Pen­sif, l’on­cle fixe ses in-quar­to et ses in-octavo.

Eh quoi ! la Ville-Lumière ne serait-elle pas, selon son ent­hou­si­aste con­cep­tion, le foy­er de la Sci­ence, de la Lit­téra­ture, des Arts ? Son neveu ne se trompait-il pas ?… Mais non ! habi­tant Paris depuis de longues années, il en dévoile, les turpi­tudes avec une pré­ci­sion qui ne per­met pas le doute…

Peu après, passe en la même petite ville un jeune savant, venant égale­ment de Paris, et qui va vis­iter le vieil éru­dit. On par­le de la capitale.

« Ah ! quelle ville ! quelle armée de penseurs, de cerveaux féconds, de grands cœurs qui se pas­sion­nent pour l’af­fran­chisse­ment de l’hu­man­ité ! La masse y adopte de jour en jour les grandes idées, la jeunesse y est altérée de vérité…

— « Quoi ! dit le vieux, stupé­fait, mais mon neveu me traçait de Paris un tout autre tableau, me citant des mil­liers de scan­dales qui prou­vent la pour­ri­t­ure de la grande ville… et il sem­blait sincère.

— « Certes, il pou­vait l’être et ne rien inven­ter. Coudoy­ant sans doute ce qu’on est con­venu d’ap­pel­er le demi et le grand monde, il a pu en touch­er du doigt les vices ; mais pren­dre cette minorité bruyante, engloutie dans la fange, pour l’hu­man­ité entière, et vouloir con­clure que, de ce qu’ils sont pour­ris, la nation est per­due, ne serait vrai­ment pas le fait d’un sage.

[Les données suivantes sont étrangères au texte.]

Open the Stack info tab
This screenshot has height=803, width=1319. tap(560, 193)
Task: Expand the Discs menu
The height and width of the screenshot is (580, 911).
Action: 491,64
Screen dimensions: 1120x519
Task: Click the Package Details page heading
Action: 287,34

« Mal­heureuse­ment, beau­coup sont ahuris par cette poignée de cor­rup­teurs et de cor­rom­pus qui se ruent dans toutes les jouis­sances, au détri­ment de la grande masse qui peine, et ils cri­ent : C’est la fin du monde ! Fin de la société bour­geoise, oui, mais der­rière elle se dressera l’hu­man­ité affranchie, vic­to­rieuse et heureuse !»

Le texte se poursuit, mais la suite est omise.